Summary
Training is vital for the European Open Science Cloud (EOSC) to succeed as key EU Open Science research meta-infrastructures. It tackles the challenge of upskilling a large community of various stakeholders with the necessary competences to both build and use data and services. It is therefore important that the EOSC training community is able to efficiently collaborate ensuring the delivery of high-quality up-to-date trainings and learning opportunities. To help achieve this goal, Task 3 of Work Package 2 within the Skills4EOSC project has developed a methodology for FAIR-by-design learning materials that will ensure maximum reusability of developed learning materials within the community, and with that higher-quality materials.

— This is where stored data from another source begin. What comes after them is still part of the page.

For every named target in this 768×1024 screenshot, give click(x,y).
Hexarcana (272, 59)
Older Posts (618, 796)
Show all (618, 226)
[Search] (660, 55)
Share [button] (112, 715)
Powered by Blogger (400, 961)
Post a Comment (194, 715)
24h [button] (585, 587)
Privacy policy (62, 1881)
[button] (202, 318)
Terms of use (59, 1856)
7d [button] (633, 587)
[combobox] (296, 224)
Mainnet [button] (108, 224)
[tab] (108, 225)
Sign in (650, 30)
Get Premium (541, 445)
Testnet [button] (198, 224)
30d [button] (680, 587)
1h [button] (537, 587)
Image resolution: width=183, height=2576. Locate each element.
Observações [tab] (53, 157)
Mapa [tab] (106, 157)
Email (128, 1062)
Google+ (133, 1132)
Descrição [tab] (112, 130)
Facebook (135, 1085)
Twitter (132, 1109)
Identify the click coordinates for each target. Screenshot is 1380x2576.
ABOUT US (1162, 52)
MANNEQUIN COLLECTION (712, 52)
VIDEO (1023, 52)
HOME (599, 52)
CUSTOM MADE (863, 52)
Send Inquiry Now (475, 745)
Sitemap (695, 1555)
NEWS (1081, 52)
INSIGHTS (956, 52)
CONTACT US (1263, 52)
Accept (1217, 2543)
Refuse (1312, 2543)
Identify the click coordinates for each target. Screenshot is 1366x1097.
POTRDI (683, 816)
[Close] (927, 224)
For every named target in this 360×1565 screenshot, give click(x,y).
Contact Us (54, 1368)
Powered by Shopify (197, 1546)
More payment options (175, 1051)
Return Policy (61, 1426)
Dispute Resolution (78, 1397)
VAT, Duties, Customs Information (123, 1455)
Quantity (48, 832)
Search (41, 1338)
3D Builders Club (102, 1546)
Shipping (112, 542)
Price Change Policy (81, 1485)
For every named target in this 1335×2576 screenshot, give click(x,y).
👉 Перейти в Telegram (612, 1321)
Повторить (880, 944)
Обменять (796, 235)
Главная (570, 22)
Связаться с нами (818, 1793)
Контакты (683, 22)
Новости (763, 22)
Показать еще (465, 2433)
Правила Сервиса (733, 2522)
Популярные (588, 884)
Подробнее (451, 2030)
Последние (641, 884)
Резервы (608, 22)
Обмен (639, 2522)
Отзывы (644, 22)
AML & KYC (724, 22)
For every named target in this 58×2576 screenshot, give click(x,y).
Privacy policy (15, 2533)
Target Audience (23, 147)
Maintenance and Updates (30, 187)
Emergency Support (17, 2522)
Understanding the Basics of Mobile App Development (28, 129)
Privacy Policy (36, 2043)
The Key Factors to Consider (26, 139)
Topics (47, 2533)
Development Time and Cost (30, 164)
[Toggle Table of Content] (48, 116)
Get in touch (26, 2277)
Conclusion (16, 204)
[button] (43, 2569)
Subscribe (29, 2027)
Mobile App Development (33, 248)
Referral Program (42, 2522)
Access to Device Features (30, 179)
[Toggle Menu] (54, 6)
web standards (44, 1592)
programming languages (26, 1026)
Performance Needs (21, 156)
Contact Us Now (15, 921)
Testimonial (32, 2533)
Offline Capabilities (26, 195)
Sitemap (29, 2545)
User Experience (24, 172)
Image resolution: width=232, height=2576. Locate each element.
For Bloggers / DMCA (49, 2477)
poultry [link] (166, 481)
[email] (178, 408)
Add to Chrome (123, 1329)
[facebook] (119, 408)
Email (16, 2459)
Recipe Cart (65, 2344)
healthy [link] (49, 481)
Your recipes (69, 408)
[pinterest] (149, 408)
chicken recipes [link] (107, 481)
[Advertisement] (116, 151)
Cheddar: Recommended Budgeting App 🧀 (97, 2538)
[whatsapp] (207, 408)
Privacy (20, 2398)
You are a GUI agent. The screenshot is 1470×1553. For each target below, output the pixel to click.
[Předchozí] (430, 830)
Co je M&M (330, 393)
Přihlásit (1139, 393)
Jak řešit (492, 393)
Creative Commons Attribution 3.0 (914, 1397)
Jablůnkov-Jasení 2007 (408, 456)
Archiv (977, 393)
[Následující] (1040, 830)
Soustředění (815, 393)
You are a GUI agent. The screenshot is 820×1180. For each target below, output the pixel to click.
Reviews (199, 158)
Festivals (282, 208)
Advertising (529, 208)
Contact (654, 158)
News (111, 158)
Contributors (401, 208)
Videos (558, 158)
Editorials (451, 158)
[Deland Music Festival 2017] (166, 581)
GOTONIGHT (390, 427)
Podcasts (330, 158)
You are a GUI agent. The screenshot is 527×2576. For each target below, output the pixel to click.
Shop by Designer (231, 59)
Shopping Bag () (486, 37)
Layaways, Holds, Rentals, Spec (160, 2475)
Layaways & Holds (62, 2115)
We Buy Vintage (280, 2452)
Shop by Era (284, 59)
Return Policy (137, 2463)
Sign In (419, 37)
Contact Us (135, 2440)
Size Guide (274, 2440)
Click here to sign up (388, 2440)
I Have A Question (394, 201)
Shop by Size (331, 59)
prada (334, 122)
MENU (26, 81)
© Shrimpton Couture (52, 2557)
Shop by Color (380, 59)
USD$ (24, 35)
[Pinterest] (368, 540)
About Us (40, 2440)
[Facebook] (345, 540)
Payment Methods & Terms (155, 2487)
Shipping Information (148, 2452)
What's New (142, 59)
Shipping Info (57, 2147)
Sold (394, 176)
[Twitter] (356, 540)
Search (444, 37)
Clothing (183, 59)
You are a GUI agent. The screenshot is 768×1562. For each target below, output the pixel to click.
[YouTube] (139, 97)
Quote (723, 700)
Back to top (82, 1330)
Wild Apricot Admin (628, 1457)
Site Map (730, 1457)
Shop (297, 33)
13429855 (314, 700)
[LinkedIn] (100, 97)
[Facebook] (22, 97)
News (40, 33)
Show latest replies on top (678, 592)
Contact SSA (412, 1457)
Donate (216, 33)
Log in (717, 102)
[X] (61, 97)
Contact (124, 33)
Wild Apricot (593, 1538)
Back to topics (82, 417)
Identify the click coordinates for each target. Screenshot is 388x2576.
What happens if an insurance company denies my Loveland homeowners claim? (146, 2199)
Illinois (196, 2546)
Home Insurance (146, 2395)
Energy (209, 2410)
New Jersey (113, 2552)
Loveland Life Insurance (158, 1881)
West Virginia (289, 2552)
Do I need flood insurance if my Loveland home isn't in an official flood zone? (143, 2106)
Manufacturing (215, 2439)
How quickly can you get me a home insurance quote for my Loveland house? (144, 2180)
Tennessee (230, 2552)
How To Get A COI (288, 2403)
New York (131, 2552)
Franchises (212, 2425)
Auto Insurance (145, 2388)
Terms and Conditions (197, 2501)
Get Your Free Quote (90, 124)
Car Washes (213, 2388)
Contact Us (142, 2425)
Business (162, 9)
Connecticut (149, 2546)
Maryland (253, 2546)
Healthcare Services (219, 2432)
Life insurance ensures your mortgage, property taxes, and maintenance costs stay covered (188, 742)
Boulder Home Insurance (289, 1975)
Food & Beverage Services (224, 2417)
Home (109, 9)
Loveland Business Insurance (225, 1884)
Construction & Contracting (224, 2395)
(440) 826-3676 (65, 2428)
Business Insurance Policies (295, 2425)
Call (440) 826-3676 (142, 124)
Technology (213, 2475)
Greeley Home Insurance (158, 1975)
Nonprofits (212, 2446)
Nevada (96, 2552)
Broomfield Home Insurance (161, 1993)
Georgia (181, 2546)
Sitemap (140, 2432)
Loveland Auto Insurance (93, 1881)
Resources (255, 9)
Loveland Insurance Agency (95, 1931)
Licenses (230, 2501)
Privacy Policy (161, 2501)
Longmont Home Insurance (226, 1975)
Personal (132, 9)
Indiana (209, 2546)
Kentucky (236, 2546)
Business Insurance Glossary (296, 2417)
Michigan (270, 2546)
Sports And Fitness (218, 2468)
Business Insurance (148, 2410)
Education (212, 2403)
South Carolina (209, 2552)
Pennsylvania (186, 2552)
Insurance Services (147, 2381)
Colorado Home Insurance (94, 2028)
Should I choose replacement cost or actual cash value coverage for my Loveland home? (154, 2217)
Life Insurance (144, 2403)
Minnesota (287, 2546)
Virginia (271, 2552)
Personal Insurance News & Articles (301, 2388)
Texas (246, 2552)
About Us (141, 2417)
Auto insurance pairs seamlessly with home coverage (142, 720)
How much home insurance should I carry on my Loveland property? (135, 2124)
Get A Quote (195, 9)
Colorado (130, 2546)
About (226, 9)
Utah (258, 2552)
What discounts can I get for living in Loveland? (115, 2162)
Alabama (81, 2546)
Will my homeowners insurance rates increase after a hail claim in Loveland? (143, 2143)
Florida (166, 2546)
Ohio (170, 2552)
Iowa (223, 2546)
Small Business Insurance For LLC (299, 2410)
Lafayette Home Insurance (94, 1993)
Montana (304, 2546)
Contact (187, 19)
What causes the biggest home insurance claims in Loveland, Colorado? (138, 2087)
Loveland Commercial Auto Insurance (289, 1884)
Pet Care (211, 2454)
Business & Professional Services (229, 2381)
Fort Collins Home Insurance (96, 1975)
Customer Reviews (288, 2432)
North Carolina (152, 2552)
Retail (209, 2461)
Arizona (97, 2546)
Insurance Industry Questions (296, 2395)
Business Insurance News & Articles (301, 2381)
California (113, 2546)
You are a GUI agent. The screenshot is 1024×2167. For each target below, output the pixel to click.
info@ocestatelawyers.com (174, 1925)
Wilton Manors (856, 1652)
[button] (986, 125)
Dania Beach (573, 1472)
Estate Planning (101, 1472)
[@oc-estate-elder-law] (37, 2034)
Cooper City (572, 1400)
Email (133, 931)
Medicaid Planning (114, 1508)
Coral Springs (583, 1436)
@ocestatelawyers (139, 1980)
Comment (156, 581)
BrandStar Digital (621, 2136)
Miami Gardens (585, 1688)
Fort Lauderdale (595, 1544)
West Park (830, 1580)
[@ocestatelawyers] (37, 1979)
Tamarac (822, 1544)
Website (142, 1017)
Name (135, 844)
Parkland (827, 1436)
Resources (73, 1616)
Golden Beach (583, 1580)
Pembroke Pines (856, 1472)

The proposed methodology builds on the previous work done in other EOSC projects, while incorporating best practices and lessons learnt from related activities such as implementation of learning platforms, development of self-paced courses, definitions of metadata schemas for training materials and integration of training catalogues. All necessary steps to ensure the production of FAIR-by-design learning materials are outlined in a six-stage workflow that extends the traditional instructional design process with additional activities aiming to incorporate within the FAIR principles.
Each stage of the workflow discusses the relevant aspects of learning material development blending learning models, materials and methods with the FAIR requirements. In this way an efficient, lean approach is proposed for instructors that are guided through each step of the design process helping them expand their instructional design skillset with FAIR relevant competencies. The approach empowers instructors to efficiently handle the following: legal issues, such as intellectual property, licensing and attribution; material description and referencing, by choosing and using a metadata schema with relevant controlled vocabularies together with the use of persistent identifiers offered by different types of possible repositories for the learning materials; interoperability issues, by learning how to combine different file formats and tools and understand the difference between final and intermediate content packages; design and structuring of the learning content, thus ensuring the most appropriate level of granularity for maximum reusability; and accessibility issues, by not just defining access rights, but also ensuring usability by people with disabilities.
The workflow stages also include a number of quality assurance checkpoints together with the activities on defining and handling feedback from different stakeholders supporting the process of co-creation of the learning materials with other peers. The complete process encompasses the principles for continuous improvements where the gathered feedback can be fed back to the process helping improve the quality of the produced learning material.